## [About this task]
After locating the line that contains "GoMentor Norge (76, 2324)" in the data below, set down exactly that line and each one after it through the line that contains "Spirituel udvikling (166, 831)", and nothing more.

## [Information given]
^^^^
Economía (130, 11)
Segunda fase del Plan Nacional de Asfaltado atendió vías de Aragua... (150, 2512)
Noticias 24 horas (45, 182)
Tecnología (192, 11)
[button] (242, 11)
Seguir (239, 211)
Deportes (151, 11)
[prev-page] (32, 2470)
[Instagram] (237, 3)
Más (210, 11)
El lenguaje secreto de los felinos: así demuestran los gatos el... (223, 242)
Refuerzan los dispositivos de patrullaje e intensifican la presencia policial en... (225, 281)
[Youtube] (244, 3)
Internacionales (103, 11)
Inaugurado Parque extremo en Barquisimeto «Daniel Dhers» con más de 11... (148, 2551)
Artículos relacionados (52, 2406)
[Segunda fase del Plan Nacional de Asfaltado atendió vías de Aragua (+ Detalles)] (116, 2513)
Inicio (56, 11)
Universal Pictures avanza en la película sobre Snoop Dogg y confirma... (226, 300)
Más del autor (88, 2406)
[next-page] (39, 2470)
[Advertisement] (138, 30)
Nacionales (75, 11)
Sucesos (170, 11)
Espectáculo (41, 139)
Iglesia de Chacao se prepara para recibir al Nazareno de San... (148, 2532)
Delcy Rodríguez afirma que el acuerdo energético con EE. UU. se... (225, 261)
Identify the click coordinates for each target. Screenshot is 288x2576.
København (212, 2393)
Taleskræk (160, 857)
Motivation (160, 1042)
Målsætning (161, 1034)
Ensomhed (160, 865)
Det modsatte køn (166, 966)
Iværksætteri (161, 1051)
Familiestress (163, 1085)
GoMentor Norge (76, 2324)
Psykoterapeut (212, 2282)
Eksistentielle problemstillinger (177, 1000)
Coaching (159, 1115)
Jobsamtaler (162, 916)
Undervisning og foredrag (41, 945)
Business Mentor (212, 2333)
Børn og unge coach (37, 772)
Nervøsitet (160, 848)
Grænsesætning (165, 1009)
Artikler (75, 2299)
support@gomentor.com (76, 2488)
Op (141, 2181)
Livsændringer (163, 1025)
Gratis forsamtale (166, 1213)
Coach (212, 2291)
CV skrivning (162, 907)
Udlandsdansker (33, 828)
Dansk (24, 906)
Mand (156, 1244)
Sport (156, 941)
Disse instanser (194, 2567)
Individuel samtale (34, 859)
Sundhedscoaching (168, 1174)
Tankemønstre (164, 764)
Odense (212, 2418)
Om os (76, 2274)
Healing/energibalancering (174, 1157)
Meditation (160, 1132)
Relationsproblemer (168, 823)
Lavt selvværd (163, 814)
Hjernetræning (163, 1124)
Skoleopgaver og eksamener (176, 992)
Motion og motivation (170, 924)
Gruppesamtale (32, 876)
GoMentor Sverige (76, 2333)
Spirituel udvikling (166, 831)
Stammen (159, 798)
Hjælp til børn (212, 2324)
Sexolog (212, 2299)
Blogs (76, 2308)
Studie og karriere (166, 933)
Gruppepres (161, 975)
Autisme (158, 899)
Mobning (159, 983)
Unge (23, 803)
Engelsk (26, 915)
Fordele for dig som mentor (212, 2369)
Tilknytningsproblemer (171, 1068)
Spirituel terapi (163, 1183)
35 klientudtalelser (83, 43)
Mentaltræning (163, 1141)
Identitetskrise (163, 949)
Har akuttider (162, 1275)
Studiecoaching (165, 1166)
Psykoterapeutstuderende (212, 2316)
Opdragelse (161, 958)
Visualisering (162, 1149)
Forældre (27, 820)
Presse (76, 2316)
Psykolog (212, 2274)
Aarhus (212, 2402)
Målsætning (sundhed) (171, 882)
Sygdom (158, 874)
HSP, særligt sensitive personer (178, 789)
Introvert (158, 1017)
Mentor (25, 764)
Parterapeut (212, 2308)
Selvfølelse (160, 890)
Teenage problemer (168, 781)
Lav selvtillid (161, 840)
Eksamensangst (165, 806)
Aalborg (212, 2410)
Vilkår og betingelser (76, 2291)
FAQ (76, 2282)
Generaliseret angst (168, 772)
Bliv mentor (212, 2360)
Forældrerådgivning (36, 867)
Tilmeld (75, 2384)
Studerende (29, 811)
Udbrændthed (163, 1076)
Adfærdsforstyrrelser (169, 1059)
^^^^
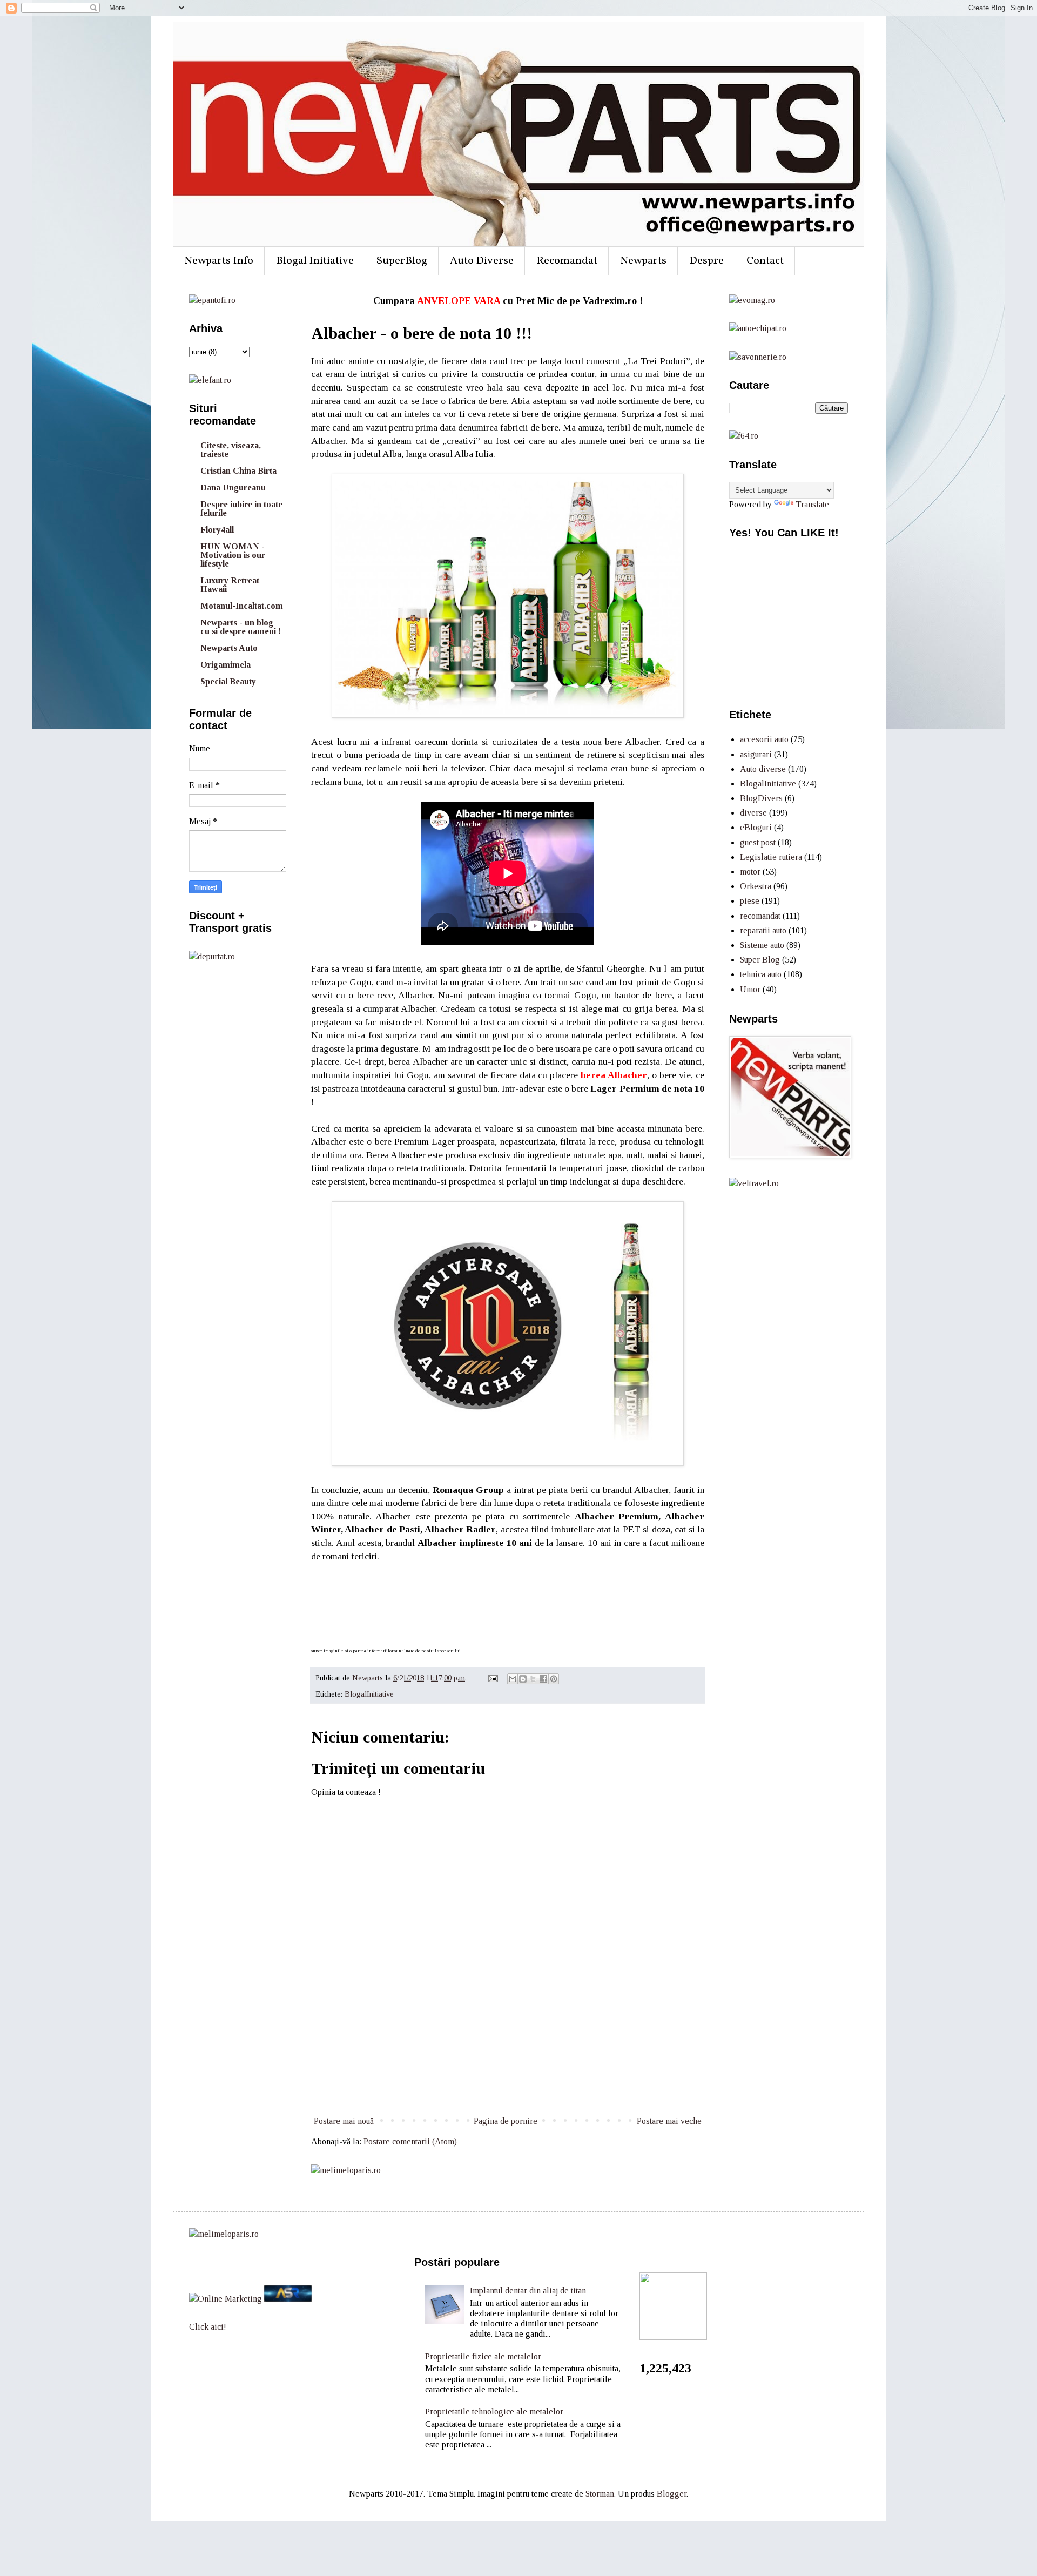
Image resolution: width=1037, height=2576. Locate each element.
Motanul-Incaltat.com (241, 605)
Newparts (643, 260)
^^^^
## [Task result]
GoMentor Norge (76, 2324)
Psykoterapeut (212, 2282)
Eksistentielle problemstillinger (177, 1000)
Coaching (159, 1115)
Jobsamtaler (162, 916)
Undervisning og foredrag (41, 945)
Business Mentor (212, 2333)
Børn og unge coach (37, 772)
Nervøsitet (160, 848)
Grænsesætning (165, 1009)
Artikler (75, 2299)
support@gomentor.com (76, 2488)
Op (141, 2181)
Livsændringer (163, 1025)
Gratis forsamtale (166, 1213)
Coach (212, 2291)
CV skrivning (162, 907)
Udlandsdansker (33, 828)
Dansk (24, 906)
Mand (156, 1244)
Sport (156, 941)
Disse instanser (194, 2567)
Individuel samtale (34, 859)
Sundhedscoaching (168, 1174)
Tankemønstre (164, 764)
Odense (212, 2418)
Om os (76, 2274)
Healing/energibalancering (174, 1157)
Meditation (160, 1132)
Relationsproblemer (168, 823)
Lavt selvværd (163, 814)
Hjernetræning (163, 1124)
Skoleopgaver og eksamener (176, 992)
Motion og motivation (170, 924)
Gruppesamtale (32, 876)
GoMentor Sverige (76, 2333)
Spirituel udvikling (166, 831)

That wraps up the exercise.